So without further ado, here is the first ride in the spiral hackamore. :smile:


----------



## whisperbaby22 (Jan 25, 2013)

Yea, that looks very put together and cool.


----------



## Kaifyre (Jun 16, 2016)

Ooooh I like. Now we need pictures of the dragon hack! Pictures pictures pictures!

-- Kai


----------



## trailhorserider (Oct 13, 2009)

Dragon hackamore picture! I didn't take the camera with me, but I grabbed a shot before we rode. :Angel: 

I tried a chain on the upper curb chain hole, but I think it has a little more "sway" that way. It seems more stable to use a regular curb strap on the lower ring. But it's nice that you could use it either way. This hackamore has a lot more neck-rein (and probably "whoa") than the first hackamore. But I think they both work really well. I'm not sure which I like better yet. I will ride in both a lot and see.

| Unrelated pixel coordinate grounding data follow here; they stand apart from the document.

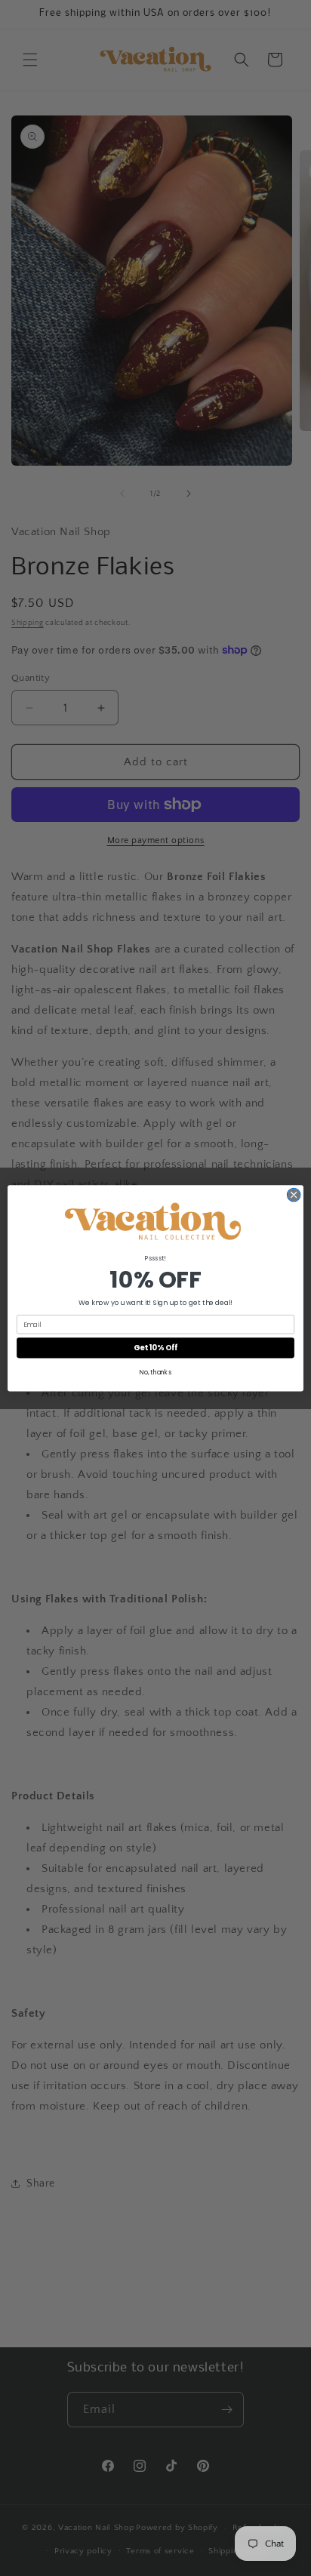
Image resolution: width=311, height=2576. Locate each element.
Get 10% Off (155, 1347)
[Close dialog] (293, 1195)
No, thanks (155, 1372)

I like the gentleness of the first one.........but this one has power steering. My mare seems happy in both and I think she likes both better than riding in a bit. :blueunicorn:


----------



## whisperbaby22 (Jan 25, 2013)

It looks to me that the first one is more wobbelty because the distance between the noseband and the curb chain is wider. The dragon is really close together to make it more stable. 

That being said, I always use at least two mech hacks when I use them. Because we are putting pressure on that sensitive nose it's a good idea to switch them around. 

And yea! the dragon really looks cool with that bridle.


----------